Le concept d'investissement non-matériel » ou immatériel s'attache à la nature des ressources dont on s'est doté, à savoir une forme particulière de bien qui n'est pas physique.

Parler d'investissement intellectuel, c'est s'intéresser aussi aux stratégies visant à introduire et à valoriser la connaissance et la créativité humaines dans les processus que préparent, permettent, accompagnent ou font évoluer la production comme la commercialisation.

« L'investissement intellectuel », c'est la mise en œuvre d'une pensée globale qui mise délibérément sur l'introduction de l'intelligence dans les processus de conception, de production, de commercialisation, dans l'organisation des rapports d'autorité, de communication, de travail et même dans les produits et services qui fondent l'activité et la raison d'être d'une firme ou d'une nation.
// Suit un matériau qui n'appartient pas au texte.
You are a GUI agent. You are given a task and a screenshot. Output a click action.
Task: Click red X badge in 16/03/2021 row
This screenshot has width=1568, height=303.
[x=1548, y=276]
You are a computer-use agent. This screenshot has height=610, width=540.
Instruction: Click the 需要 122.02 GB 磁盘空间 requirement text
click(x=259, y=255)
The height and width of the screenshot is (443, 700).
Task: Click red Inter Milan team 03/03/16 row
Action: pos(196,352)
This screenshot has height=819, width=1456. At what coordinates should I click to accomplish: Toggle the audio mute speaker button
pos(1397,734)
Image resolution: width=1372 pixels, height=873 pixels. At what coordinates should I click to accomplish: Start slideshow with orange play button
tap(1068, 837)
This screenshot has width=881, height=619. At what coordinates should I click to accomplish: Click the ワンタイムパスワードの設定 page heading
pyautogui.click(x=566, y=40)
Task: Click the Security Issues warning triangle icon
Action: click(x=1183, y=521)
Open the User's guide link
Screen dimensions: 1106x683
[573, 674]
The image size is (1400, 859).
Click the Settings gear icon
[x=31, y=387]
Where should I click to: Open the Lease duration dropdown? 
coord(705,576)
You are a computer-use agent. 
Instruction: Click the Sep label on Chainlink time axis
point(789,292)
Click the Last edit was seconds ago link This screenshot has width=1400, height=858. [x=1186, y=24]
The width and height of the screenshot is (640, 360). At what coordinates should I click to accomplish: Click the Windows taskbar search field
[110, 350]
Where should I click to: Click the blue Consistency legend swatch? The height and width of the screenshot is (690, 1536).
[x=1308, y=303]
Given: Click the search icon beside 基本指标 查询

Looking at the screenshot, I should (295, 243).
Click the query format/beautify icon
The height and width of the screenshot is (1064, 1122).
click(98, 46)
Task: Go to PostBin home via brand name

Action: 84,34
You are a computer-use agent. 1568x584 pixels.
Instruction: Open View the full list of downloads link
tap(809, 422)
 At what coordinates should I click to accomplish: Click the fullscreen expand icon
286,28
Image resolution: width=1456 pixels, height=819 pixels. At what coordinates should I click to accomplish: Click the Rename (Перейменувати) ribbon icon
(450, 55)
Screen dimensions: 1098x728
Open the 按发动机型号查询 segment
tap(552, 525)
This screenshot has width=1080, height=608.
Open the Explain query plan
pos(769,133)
Et le dégagement de ressources qui accroissent ou améliorent la productivité. De façon permanente et reproductible.

A ce niveau, une confusion est cependant à craindre entre d'une part, les dépenses de fonctionnement effectuées dans des domaines immatériels, mais liées à un exercice donné, qui maintiennent le potentiel de production et la position de l'entreprise ; et, d'autre part, les dépenses qui constituent un véritable investissement. Dans ce second cas l'allocation de ressources consentie par l'entreprise vise à la doter de qualifications, de potentiels durables, d'éléments structurels permanents dont les effets dépassent le cadre d'une année ; ces opérations favorisant la capitalisation de savoir-faire et la création de richesse pour l'entreprise. Une charge d'exploitation n'est pas un investissement. Passer de l'une à l'autre implique trois conditions :

  • une rupture par rapport à ce que l'extrapolation des dépenses conduirait à engager une année donnée. On ne peut, en toute rigueur, parler « d'investissement » que lorsqu'il y a rupture par rapport aux tendances extrapolées du passé. C'est probablement une distinction de cette nature qui serait à appliquer aux dépenses de formation par exemple pour distinguer, d'une part, celles qui sont des charges d'exploitation, même à un niveau élevé, et, d'autre part, celles qui dépassent largement la maintenance et l'évolution des compétences acquises et qui visent un changement délibéré dans l'état de celles-ci ;
  • deuxième condition à remplir : un véritable enracinement qui fixe et entraîne le potentiel ainsi créé, qui permet de la considérer comme un capital authentique que l'on s'est approprié en le créant ; c'est tout le problème de la transférabilité des savoirs qui se trouve ainsi posé. On sait, par exemple, qu'une société de conseil peut voir sa valeur changer fondamentalement à la suite du départ de quelques collaborateurs, si elle n'a pas su dépasser le stade où les connaissances sont la propriété des personnes pour capitaliser expériences et méthodes de travail pour le bien de la communauté. La création d'un complément de patrimoine et sa possible cessibilité en découlent ;
  • enfin, il ne saurait y avoir véritable investissement sans que soit créée une possibilté réelle de multiplication des capacités actuelles de développement de l'appareil de production, de réalisation des potentialités de l'entreprise, grâce à la mise en œuvre des ressources stratégiques nouvelles dont elle s'est ainsi dotée. Cela implique que l'érudition, par exemple, puisse être éclairée par la réflexion. Cela implique aussi que l'investissement ainsi réalisé s'appuie sur une compréhension du sens du changement qu'il induit, c'est-à-dire qu'il y ait à la fois une stratégie mais aussi une éthique. Et, que celle-ci soit suffisamment partagée.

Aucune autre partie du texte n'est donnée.